**EXCERPT TO READ:**
◇ ◇ ◇ ◇

Demo[edit | edit source]
The demo was released for the Xbox 360 on November 15. In the demo the player is restricted to the Industrial District of the city and one fight with Metallo.
Story[edit | edit source]
The story begins with Metropolis suffering a devastating meteor shower. Superman uses his full array of powers, including his strength, freeze breath, and heat vision to destroy the deadly rocks before they can strike the city.
Following this incident, astronomers announce that they have discovered the remains of the dead planet Krypton. Superman flies to the distant galaxy in the space rocket that his father sent him to Earth in to investigate the ruins of his homeworld and to see if there is anything left. He finds only gigantic, asteroid-sized chunks of kryptonite, pieces of the planet that were irradiated by the supernova that destroyed the great civilization. Superman turns his ship around and heads back to Earth, but along the way he is intercepted by Mongul and forced to compete in gladitorial combat in Warworld. Mongul first puts him against an elite team of warriors known as the Plahtune, but the Man of Steel easily beats them. Next, he confronts Overkhast, an alien who can fire energy from his hands and who can also transform into a gigantic energy-based creature that can emit shock waves of power. After Superman overcomes him, Mongul himself steps into the arena to battle Superman. Though he is powerful and possesses great strength, Mongul is still no match for the Last Son of Krypton. At the conclusion of their fight, Superman picks up Mongul and prepares to deliver what would most certainly be a killing strike. Mongul taunts him, "Go on, Superman. You know you want to." Superman then throws Mongul to the floor and states that the fight is over. Superman then finds his ship and sets off for Earth, but Mongul vows that he will find him.

◇ ◇ ◇ ◇

**RECORDED INFORMATION:**
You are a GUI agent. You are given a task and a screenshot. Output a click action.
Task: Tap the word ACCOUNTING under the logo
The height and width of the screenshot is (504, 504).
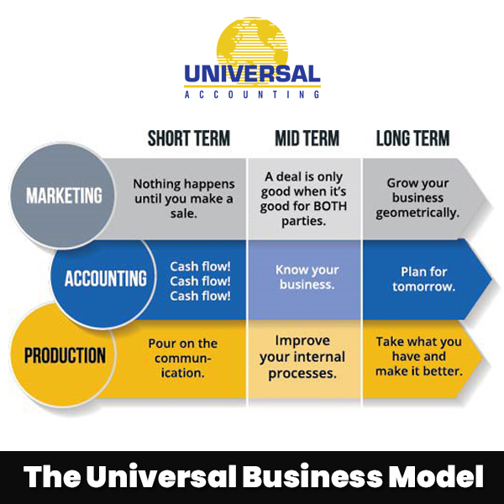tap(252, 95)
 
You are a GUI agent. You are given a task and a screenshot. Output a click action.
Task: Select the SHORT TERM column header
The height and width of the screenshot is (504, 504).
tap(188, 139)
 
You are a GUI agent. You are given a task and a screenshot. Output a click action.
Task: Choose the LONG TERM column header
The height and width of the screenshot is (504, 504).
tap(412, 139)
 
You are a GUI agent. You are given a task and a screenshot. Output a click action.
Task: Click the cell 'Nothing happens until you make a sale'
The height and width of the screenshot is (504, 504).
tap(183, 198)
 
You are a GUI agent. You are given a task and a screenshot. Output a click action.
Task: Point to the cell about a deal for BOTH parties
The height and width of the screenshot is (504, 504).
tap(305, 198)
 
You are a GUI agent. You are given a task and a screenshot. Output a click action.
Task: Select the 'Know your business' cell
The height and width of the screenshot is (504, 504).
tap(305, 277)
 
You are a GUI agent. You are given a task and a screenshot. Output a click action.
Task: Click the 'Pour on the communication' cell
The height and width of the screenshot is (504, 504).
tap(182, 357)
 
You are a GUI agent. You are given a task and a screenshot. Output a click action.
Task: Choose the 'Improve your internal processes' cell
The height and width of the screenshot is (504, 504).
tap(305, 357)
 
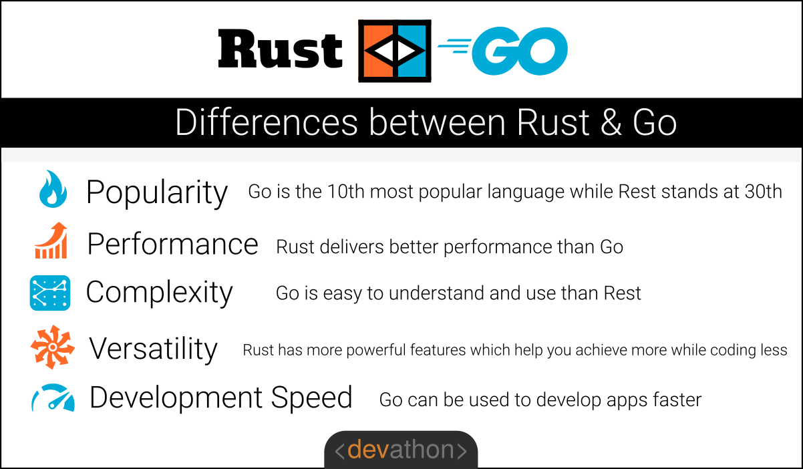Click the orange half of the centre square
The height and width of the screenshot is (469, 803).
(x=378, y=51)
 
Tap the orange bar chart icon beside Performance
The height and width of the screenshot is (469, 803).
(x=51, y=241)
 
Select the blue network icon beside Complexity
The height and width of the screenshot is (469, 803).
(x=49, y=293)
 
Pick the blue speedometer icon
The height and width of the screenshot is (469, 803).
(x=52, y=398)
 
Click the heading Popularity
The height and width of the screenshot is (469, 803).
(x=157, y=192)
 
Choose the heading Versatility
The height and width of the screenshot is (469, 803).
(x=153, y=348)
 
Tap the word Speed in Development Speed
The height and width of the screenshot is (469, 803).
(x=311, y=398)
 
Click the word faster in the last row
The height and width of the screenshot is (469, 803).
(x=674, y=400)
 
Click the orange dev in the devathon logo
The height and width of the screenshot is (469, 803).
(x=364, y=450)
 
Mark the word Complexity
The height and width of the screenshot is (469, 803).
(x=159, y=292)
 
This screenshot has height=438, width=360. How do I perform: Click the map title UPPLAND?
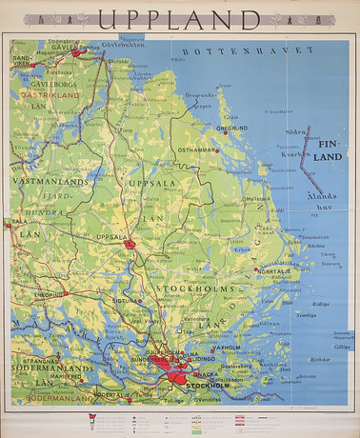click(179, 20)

◇ ◇ ◇ ◇

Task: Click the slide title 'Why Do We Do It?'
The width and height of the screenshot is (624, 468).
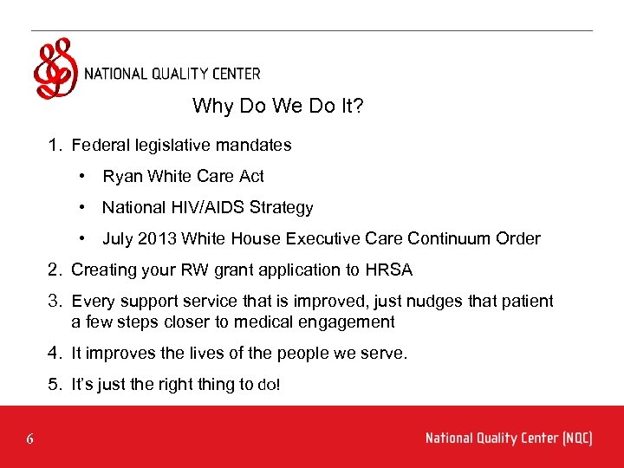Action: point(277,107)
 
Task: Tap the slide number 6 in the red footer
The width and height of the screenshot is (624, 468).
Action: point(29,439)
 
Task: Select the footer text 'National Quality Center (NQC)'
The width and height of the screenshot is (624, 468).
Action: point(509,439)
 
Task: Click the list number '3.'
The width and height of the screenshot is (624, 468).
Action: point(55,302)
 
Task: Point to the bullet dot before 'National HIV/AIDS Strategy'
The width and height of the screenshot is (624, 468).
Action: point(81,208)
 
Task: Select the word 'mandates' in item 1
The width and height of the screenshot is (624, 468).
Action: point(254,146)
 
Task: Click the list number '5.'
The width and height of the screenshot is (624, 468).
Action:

◇ ◇ ◇ ◇

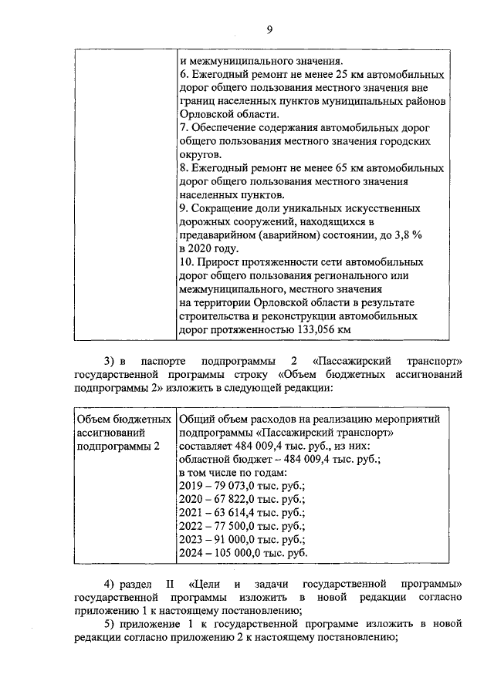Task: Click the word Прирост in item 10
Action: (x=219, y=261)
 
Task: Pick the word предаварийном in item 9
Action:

◇ ◇ ◇ ◇

**PROBLEMS TO WORK ON:**
**A)** Retype part of the Superman game text, beginning at the words "Story[edit | edit" and stopping after "strike the city.".
**B)** In the records, begin at the line that has "Pick the blue speedometer icon" and stop after the line that has "click(179, 20)". Write those lines again with "heading" changed to "title" and nothing else altered, and leave out the pictures.

**ANSWERS FOR THIS EXERCISE:**
**A)**
Story[edit | edit source]
The story begins with Metropolis suffering a devastating meteor shower. Superman uses his full array of powers, including his strength, freeze breath, and heat vision to destroy the deadly rocks before they can strike the city.

**B)**
Pick the blue speedometer icon
The height and width of the screenshot is (469, 803).
(x=52, y=398)
 
Click the title Popularity
The height and width of the screenshot is (469, 803).
(x=157, y=192)
 
Choose the title Versatility
The height and width of the screenshot is (469, 803).
(x=153, y=348)
 
Tap the word Speed in Development Speed
The height and width of the screenshot is (469, 803).
(x=311, y=398)
 
Click the word faster in the last row
The height and width of the screenshot is (469, 803).
(x=674, y=400)
 
Click the orange dev in the devathon logo
The height and width of the screenshot is (469, 803).
(x=364, y=450)
 
Mark the word Complexity
The height and width of the screenshot is (469, 803).
(x=159, y=292)
 
This screenshot has height=438, width=360. How do I perform: Click the map title UPPLAND?
click(179, 20)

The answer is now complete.